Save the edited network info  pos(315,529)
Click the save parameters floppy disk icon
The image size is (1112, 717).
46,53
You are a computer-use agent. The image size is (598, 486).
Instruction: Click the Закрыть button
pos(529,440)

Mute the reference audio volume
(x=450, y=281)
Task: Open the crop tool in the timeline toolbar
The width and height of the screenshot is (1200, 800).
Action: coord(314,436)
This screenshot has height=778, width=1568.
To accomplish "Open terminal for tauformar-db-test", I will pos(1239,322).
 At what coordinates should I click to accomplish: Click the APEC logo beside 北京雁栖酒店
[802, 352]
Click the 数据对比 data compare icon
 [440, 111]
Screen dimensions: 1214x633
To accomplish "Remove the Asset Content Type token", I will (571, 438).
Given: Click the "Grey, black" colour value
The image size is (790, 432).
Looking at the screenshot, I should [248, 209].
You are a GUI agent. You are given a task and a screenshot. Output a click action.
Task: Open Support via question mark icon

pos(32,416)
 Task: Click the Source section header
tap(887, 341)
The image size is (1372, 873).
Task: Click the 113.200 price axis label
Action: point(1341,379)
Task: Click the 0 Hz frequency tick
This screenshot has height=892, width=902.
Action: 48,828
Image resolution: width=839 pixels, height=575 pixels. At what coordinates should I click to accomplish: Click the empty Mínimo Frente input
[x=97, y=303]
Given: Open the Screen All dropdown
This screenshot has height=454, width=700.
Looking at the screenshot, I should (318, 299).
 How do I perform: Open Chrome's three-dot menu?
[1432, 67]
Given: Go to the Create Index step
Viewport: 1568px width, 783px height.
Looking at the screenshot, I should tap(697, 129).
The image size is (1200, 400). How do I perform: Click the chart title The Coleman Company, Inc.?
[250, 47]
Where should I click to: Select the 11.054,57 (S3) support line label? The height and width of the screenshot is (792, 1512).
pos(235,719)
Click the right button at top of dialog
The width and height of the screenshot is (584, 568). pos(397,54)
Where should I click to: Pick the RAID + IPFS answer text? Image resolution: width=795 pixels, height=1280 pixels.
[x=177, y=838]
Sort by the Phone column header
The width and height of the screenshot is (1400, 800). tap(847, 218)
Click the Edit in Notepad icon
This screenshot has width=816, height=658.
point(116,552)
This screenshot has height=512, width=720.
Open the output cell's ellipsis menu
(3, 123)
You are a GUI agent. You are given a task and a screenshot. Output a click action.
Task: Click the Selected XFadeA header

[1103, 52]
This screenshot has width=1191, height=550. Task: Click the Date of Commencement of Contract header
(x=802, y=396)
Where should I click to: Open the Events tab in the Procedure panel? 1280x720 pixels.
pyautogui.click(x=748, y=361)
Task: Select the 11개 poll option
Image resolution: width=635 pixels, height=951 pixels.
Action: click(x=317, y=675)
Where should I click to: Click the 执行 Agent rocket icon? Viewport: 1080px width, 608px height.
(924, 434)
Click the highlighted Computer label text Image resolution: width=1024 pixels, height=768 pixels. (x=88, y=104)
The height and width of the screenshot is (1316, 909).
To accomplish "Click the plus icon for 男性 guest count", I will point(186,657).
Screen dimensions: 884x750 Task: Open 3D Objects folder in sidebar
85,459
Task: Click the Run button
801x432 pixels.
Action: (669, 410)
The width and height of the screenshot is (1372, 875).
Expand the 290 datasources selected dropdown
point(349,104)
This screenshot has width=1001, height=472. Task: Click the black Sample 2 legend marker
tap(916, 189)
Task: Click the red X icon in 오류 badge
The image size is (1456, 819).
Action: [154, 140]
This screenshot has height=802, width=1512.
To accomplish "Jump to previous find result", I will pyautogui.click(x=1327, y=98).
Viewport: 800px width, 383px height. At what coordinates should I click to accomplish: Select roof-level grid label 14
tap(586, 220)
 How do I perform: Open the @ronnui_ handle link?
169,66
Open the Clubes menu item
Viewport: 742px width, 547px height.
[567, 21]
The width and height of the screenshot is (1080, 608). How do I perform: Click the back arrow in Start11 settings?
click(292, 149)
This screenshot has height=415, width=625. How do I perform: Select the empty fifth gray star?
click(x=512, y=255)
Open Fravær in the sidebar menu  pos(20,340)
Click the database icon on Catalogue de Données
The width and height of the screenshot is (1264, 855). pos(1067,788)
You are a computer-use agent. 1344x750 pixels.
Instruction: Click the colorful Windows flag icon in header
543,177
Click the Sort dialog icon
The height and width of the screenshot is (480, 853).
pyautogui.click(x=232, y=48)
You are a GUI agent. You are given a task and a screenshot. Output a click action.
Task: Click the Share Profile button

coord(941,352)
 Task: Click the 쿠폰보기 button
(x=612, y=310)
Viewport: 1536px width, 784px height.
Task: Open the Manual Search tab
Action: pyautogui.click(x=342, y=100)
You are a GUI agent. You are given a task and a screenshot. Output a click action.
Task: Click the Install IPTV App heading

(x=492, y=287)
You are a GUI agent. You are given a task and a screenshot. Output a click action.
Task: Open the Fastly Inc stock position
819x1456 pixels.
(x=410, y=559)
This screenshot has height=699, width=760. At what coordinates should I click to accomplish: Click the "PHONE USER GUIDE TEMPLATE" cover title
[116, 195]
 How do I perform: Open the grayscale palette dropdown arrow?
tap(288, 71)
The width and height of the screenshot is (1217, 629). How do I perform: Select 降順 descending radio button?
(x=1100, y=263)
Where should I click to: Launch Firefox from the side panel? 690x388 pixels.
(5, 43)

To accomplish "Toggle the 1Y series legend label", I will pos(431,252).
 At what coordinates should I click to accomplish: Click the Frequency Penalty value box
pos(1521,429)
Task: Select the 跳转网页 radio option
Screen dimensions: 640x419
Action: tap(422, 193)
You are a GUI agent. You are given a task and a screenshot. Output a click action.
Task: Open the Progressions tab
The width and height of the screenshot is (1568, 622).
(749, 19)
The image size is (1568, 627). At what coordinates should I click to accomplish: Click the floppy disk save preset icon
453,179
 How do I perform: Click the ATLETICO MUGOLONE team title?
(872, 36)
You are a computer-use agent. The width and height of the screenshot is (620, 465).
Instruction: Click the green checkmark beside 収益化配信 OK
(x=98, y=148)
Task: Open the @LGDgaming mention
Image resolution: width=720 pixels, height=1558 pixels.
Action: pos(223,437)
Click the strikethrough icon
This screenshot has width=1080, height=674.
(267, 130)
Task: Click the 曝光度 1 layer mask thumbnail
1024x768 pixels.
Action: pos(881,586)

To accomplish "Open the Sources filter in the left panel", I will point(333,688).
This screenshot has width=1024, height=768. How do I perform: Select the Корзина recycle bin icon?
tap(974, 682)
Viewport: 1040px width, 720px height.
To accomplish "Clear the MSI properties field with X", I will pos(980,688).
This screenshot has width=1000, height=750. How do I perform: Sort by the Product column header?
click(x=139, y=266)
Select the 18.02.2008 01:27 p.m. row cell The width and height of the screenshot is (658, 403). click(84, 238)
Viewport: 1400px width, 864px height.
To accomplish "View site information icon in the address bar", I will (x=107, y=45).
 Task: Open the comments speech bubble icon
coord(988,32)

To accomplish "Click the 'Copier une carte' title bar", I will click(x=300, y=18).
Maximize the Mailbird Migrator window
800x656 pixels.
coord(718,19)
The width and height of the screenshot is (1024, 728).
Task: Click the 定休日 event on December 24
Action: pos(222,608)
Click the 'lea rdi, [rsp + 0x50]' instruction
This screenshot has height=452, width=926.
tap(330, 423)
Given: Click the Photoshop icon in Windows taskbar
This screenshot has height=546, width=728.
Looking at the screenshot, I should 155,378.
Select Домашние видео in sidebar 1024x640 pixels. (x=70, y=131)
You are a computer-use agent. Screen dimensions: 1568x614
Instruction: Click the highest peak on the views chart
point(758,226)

*****

Task to carry out
Find the lines above holding the word "option" and show them.

Reply to the task
Task: Select the 11개 poll option
Task: Select the 跳转网页 radio option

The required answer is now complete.